この使い分けを正確に理解しておくことで、緊急時にも適切な行動をとることが可能になります。
よくある質問(FAQ)
Q. NHS登録はいつまでに済ませればいいですか?
A. NHSにアクセスするためのGP登録は、渡英後すぐ(1週間以内)に済ませることがおすすめです。GP登録は、滞在先の住所が確定してから可能となるため、現地到着後に速やかに住居を決め、住所証明書を用意して手続きを始めましょう。
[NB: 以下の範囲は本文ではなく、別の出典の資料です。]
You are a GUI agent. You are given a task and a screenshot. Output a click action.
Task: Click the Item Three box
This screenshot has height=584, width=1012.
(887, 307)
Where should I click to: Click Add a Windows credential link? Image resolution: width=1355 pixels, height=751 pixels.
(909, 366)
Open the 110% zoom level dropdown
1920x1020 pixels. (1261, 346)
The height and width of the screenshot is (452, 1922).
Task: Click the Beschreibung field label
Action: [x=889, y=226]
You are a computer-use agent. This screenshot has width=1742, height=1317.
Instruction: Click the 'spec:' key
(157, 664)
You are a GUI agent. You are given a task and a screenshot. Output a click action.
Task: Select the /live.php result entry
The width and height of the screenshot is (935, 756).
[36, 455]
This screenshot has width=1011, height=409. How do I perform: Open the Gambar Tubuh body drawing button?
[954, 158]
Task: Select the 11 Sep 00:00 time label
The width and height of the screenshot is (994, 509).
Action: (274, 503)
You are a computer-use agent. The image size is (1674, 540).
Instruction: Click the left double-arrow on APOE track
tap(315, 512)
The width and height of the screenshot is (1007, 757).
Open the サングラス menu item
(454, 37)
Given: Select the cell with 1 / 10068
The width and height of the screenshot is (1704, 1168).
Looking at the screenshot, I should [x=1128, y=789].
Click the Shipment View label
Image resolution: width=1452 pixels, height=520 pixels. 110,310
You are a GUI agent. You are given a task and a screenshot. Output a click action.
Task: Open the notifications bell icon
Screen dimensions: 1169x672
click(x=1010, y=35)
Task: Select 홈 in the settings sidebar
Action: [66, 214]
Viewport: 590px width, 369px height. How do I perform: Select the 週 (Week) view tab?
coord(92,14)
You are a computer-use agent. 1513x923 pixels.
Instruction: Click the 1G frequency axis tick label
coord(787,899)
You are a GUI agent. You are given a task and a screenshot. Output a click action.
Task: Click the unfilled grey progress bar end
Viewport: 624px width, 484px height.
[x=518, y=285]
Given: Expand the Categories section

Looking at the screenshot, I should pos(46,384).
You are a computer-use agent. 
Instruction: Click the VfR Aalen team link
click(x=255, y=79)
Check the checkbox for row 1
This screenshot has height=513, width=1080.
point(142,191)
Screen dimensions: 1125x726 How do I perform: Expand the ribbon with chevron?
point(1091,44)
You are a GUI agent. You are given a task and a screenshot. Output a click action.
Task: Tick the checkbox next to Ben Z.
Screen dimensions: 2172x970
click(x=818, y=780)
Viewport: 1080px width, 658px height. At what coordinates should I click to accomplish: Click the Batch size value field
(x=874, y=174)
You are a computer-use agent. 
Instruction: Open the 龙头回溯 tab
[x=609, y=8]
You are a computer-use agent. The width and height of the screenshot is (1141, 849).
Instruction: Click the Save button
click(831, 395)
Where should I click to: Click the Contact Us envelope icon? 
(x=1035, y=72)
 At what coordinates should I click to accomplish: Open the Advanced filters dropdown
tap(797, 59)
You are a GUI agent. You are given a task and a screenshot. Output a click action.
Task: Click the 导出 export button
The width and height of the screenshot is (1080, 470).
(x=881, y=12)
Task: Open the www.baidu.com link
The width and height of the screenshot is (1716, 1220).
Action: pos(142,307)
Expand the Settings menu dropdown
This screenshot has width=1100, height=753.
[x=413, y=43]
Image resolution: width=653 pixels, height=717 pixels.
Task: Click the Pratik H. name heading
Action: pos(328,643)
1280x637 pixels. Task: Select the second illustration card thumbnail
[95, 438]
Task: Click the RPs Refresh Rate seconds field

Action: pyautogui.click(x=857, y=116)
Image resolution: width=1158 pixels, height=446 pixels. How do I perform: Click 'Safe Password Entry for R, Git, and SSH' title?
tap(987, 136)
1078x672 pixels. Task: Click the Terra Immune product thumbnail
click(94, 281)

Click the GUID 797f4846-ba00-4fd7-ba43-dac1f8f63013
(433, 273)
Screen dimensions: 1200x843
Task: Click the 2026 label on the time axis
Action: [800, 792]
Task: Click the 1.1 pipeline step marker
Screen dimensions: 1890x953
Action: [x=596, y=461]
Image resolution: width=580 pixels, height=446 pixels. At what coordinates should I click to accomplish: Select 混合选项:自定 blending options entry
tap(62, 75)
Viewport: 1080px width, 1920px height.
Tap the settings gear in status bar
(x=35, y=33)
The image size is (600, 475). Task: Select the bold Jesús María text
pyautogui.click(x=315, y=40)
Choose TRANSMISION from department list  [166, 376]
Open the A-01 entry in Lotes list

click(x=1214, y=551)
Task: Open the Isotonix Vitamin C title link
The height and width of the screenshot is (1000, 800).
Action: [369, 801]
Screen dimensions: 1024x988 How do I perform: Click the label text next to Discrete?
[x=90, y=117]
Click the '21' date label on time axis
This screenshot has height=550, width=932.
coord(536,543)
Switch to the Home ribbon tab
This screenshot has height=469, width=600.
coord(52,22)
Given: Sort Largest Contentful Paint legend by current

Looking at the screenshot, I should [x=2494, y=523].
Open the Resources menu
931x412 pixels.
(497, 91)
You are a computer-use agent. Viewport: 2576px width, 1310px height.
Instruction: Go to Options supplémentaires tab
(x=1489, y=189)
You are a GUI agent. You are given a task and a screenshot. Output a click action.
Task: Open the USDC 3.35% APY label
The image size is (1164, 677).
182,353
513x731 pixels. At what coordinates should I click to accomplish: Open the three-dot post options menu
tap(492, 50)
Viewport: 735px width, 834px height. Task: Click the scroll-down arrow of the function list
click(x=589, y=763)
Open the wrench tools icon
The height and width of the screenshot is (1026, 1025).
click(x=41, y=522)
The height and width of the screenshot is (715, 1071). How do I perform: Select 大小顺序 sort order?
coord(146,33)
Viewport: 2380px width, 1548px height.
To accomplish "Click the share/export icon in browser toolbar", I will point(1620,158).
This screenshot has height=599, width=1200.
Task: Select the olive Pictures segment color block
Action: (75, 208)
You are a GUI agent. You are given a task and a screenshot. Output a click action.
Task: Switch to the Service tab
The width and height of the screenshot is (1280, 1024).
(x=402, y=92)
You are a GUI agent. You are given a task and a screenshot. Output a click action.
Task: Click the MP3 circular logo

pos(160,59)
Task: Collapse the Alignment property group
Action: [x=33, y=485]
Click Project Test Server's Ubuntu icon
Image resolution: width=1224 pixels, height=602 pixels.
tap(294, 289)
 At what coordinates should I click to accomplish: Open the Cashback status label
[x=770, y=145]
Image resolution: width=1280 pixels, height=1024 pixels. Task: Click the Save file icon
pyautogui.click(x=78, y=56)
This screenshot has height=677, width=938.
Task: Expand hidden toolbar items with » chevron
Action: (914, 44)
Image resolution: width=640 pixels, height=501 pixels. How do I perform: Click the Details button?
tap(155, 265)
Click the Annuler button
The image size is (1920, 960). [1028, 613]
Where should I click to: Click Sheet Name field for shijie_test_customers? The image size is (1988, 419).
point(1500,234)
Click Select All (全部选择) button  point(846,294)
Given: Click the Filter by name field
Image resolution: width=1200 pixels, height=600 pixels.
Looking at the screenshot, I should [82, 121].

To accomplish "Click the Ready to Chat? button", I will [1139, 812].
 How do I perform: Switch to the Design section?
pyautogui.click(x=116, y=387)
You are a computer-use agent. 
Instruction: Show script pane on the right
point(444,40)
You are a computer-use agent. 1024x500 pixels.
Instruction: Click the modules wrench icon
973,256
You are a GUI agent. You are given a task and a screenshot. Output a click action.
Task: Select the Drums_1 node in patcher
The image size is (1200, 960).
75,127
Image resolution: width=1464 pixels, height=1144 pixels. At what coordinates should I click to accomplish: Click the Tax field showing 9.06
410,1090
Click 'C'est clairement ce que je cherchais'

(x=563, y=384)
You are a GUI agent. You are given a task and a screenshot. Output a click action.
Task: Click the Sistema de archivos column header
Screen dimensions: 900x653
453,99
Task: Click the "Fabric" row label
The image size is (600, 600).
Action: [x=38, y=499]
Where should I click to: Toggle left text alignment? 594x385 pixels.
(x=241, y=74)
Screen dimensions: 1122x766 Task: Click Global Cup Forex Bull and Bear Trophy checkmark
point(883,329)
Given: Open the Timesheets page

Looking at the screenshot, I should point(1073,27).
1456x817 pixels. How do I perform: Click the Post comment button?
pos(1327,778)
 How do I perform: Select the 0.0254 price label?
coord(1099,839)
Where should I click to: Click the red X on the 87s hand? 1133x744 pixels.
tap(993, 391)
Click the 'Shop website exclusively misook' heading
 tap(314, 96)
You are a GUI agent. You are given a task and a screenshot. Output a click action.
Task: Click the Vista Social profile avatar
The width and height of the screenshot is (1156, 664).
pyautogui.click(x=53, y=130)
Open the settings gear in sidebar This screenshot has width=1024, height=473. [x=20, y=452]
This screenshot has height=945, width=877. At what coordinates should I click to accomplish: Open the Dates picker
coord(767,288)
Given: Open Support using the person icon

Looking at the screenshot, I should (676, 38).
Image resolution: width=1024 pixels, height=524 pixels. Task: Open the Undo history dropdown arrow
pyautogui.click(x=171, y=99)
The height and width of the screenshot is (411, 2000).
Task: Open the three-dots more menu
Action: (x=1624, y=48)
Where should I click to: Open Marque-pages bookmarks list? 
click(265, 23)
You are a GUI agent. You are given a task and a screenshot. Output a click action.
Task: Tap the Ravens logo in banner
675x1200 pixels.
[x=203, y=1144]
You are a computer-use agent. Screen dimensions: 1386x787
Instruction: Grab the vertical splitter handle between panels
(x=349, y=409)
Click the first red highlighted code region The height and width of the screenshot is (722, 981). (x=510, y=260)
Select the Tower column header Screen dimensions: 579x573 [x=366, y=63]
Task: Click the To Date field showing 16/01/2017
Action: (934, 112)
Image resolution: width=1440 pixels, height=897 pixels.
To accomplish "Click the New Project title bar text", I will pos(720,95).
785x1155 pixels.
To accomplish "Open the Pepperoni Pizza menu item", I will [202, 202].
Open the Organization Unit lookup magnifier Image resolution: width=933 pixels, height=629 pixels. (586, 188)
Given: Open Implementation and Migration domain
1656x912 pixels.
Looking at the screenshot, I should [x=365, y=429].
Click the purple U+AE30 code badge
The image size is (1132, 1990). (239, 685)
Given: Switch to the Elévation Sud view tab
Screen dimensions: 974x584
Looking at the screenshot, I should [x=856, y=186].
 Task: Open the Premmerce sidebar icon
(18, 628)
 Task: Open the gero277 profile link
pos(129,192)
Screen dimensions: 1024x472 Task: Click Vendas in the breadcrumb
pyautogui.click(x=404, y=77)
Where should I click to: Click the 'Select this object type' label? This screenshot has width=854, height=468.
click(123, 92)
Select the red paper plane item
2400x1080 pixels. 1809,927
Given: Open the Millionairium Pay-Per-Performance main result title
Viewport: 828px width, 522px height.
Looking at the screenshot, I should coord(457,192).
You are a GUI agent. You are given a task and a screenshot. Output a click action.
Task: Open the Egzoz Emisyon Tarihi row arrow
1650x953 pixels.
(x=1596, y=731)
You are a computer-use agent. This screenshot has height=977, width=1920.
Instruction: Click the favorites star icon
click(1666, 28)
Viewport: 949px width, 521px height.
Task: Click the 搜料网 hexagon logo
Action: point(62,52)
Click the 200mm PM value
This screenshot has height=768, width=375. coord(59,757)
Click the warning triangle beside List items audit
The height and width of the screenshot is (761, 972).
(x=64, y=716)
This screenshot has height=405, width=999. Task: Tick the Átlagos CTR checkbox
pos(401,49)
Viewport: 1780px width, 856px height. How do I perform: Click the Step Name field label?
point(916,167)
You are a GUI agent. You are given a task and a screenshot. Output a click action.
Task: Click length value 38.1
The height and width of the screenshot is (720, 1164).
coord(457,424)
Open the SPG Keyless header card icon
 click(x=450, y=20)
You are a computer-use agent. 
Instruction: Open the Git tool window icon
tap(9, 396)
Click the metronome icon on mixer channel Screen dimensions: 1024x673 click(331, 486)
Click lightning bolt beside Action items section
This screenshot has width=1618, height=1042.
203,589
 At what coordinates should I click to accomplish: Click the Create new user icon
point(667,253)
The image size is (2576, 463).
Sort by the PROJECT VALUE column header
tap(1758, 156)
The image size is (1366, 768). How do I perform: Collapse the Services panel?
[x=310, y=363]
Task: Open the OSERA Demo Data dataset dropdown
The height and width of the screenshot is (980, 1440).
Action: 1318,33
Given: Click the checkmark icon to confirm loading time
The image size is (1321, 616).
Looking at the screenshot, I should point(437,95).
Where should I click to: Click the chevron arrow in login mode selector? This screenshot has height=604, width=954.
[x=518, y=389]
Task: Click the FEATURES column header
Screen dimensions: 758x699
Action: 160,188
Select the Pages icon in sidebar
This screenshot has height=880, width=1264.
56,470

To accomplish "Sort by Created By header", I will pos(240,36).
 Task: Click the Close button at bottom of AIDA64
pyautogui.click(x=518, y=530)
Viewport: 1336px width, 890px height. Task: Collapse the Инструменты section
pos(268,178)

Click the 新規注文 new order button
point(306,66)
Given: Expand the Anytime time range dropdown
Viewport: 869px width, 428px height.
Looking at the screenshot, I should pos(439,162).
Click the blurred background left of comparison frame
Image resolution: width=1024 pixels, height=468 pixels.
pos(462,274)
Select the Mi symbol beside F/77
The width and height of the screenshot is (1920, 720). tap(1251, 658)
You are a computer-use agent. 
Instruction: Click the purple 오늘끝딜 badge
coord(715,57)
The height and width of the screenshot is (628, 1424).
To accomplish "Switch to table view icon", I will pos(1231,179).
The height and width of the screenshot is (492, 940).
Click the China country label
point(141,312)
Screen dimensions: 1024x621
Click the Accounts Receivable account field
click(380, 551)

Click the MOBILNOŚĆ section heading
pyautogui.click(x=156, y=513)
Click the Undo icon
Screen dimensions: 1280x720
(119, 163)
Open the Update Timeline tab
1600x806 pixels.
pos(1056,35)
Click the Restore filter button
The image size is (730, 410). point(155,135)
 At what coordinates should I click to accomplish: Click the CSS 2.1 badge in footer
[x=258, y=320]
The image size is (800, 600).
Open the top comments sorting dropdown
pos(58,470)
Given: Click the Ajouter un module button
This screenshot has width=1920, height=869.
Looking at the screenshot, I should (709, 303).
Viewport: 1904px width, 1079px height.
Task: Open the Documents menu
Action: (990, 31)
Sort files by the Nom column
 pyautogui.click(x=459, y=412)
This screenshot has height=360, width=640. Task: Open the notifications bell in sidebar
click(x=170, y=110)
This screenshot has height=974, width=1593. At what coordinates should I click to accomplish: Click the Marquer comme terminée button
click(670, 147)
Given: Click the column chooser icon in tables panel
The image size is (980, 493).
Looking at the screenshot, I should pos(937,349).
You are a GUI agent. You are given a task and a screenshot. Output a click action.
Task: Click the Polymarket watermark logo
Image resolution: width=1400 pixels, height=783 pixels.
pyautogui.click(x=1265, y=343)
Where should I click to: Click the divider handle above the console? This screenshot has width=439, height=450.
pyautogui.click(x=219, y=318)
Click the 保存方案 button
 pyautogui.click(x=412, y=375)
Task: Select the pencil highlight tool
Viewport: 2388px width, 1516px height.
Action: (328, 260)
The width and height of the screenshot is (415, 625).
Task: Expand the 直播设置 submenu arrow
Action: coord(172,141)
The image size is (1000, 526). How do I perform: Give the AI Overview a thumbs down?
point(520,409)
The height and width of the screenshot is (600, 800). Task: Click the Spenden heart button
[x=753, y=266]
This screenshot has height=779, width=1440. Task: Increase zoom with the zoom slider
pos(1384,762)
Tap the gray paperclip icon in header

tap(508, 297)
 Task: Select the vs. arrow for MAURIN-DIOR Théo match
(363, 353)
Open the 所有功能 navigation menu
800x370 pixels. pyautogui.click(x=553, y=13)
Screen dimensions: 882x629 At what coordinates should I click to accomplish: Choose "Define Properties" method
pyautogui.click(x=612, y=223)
Q. IHS(移民医療付加料)はいつ支払うのですか?
A. IHSは、学生ビザやYMSなど6ヶ月を超える長期滞在ビザを申請する際に、オンラインで一括で支払いが必要です。IHSの支払いなしには、ビザ申請手続きを完了することができません。
Q. NHSカードのようなものは必要ですか?
A. NHS番号が発行されれば、日本のような保険証(カード)は不要です。診察を受ける際は、GPで発行された登録証明書やNHS番号、パスポートなどで本人確認が行われます。
Q. 医療英語が不安です。どうすればよいですか?
A. ロンドンなどの大都市であれば日本人が運営している日系のクリニックがあったりもします。プライベート診療にはなってしまいますが、どうしても英語が分からない伝えられないという事であれば、日系のクリニックを利用することも考えてみましょう。
まとめ
イギリス留学の成功は、学業だけでなく、健康面での安心も欠かせません。
ここの内容を通じて、イギリスの公的医療制度であるNHS、そしてそのサービスを利用させてくれるIHSについて理解が進められたかと思います。複雑に思えたIHSの支払いとGP登録の手順も、適切なステップを踏めば必ず完了できます。